SKW, tre lettere che racchiudono la storia di una dirompente band italiana, attiva sulle scene dal lontano 1989 a nome Skywalker, stessa line-up dal 1996, primo EP datato 1997 (anno del cambio di moniker), tre dischi alle spalle, tour italiani ed europei insieme a nomi di assoluto prestigio del panorama del rock più duro. Nel 2014 i quattro formidabili musicisti siglano un accordo con Bagana per il quarto discoSigns”, un lavoro eccellente, composto da 10 brani perfetti, compatti ed aggressivi.

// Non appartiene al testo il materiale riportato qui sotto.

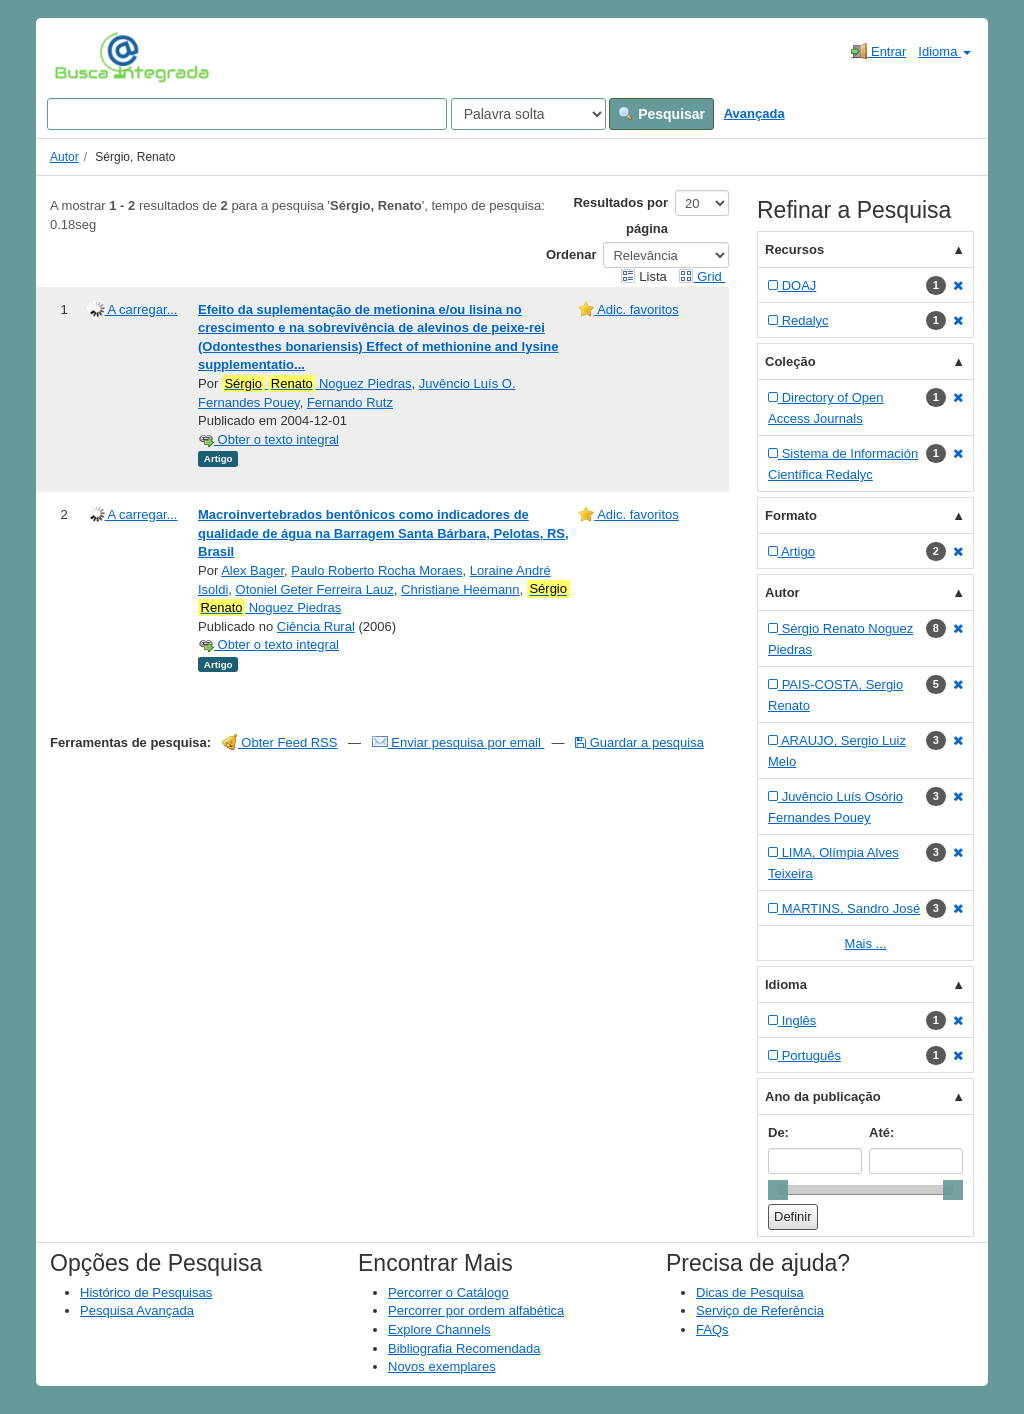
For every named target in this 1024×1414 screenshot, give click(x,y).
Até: (881, 1132)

Fatta eccezione per la superlativa cover di “Red Sector A” dei Rush (non si esce incolumi da un pezzo del genere a meno di avere classe da vendere, valutate voi se i SKW non ne hanno), e il (quasi) lento “Never So Close” (american rock al 200%), le restanti 8 tracce sono una fucilata dietro l’altra. Riff di cemento armato sui quali schiantarvi a folle velocità, una sezione ritmica precisa e letale, e una voce che incazzata e graffiante vi ribalterà come calzini; questi i semplici ingredienti che rendono “Signs” una gemma grezza di valore inestimabile. Non cito titoli per il semplice fatto che sarebbero da nominare tutti i brani, quindi sta a voi andare a scoprire l’intero album.

Sarebbe un insulto alla buona musica ignorare l’esistenza di questo gruppo e non dare una possibilità ad un lavoro realizzato in maniera così perfetta, quindi avanti, cacciate 9,90 € e fate vostro il platter; non ne rimarrete delusi, ve lo garantisco.